Entries shown:
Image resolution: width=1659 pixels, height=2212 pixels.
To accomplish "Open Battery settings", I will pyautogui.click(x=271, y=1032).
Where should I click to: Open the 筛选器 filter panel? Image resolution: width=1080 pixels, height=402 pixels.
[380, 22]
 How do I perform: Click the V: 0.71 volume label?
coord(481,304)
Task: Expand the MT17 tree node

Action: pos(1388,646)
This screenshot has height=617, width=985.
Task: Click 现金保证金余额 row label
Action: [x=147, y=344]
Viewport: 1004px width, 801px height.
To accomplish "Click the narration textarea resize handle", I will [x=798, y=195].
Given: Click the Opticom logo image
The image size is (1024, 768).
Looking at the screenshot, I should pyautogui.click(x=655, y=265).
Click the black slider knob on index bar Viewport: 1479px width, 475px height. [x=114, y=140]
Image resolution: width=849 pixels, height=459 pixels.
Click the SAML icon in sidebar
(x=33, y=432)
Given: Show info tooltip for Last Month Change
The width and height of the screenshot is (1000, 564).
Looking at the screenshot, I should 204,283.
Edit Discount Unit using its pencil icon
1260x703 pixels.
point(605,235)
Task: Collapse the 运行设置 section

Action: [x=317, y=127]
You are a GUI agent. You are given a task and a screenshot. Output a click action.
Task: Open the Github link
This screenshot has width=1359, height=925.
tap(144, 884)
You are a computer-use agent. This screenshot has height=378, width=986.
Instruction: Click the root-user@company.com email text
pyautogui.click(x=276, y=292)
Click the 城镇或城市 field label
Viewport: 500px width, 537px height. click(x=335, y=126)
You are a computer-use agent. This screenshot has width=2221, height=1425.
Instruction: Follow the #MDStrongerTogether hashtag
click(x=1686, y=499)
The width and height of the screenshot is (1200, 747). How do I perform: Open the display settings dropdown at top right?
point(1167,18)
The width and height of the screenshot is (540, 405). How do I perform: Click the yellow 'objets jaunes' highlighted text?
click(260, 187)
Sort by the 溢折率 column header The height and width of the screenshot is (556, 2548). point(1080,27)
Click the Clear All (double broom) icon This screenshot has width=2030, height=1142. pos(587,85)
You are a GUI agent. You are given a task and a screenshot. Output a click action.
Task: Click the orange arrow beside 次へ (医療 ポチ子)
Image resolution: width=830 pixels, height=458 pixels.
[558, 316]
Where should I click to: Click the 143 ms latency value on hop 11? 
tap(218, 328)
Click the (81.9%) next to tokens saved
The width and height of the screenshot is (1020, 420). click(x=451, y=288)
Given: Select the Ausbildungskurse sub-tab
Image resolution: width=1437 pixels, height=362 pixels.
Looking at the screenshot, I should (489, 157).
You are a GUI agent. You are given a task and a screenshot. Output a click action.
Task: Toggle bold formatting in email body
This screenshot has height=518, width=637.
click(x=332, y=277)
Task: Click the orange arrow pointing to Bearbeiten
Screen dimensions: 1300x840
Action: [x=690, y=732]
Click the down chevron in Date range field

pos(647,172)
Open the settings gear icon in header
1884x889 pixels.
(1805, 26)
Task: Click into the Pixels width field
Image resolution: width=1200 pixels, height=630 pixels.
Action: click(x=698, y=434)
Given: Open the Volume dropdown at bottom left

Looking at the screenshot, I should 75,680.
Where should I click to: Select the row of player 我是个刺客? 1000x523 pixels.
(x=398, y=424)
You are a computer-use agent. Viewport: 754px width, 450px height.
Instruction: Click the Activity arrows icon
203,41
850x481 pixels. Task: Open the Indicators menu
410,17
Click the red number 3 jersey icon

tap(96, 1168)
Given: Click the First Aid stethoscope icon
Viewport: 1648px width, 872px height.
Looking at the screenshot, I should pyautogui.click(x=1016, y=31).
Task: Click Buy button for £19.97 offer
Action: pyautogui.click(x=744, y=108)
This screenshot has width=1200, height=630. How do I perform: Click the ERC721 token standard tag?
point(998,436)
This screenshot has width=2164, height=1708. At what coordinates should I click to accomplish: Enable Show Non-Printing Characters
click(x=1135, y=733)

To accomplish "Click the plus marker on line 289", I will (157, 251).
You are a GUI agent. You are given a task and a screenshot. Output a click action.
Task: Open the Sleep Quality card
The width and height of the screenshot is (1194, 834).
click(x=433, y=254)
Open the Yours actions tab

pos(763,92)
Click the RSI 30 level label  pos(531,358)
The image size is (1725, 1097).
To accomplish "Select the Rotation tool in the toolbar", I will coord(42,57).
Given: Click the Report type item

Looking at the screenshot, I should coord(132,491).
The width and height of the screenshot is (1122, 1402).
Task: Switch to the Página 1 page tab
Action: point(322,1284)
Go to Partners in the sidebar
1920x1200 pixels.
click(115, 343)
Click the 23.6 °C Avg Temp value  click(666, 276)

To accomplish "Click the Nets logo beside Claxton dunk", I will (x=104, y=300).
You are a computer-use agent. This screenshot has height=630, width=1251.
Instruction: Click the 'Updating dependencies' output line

Task to complete: Reproduce the data above verbatim, beginning with its first line and ending with the line containing "click(x=1686, y=499)", inclusive.

Solution to the problem:
Image resolution: width=1659 pixels, height=2212 pixels.
To accomplish "Open Battery settings", I will pyautogui.click(x=271, y=1032).
Where should I click to: Open the 筛选器 filter panel? Image resolution: width=1080 pixels, height=402 pixels.
[380, 22]
 How do I perform: Click the V: 0.71 volume label?
coord(481,304)
Task: Expand the MT17 tree node

Action: pos(1388,646)
This screenshot has height=617, width=985.
Task: Click 现金保证金余额 row label
Action: [x=147, y=344]
Viewport: 1004px width, 801px height.
To accomplish "Click the narration textarea resize handle", I will [x=798, y=195].
Given: Click the Opticom logo image
The image size is (1024, 768).
Looking at the screenshot, I should pyautogui.click(x=655, y=265).
Click the black slider knob on index bar Viewport: 1479px width, 475px height. [x=114, y=140]
Image resolution: width=849 pixels, height=459 pixels.
Click the SAML icon in sidebar
(x=33, y=432)
Given: Show info tooltip for Last Month Change
The width and height of the screenshot is (1000, 564).
Looking at the screenshot, I should 204,283.
Edit Discount Unit using its pencil icon
1260x703 pixels.
point(605,235)
Task: Collapse the 运行设置 section

Action: [x=317, y=127]
You are a GUI agent. You are given a task and a screenshot. Output a click action.
Task: Open the Github link
This screenshot has width=1359, height=925.
tap(144, 884)
You are a computer-use agent. This screenshot has height=378, width=986.
Instruction: Click the root-user@company.com email text
pyautogui.click(x=276, y=292)
Click the 城镇或城市 field label
Viewport: 500px width, 537px height. click(x=335, y=126)
You are a computer-use agent. This screenshot has width=2221, height=1425.
Instruction: Follow the #MDStrongerTogether hashtag
click(x=1686, y=499)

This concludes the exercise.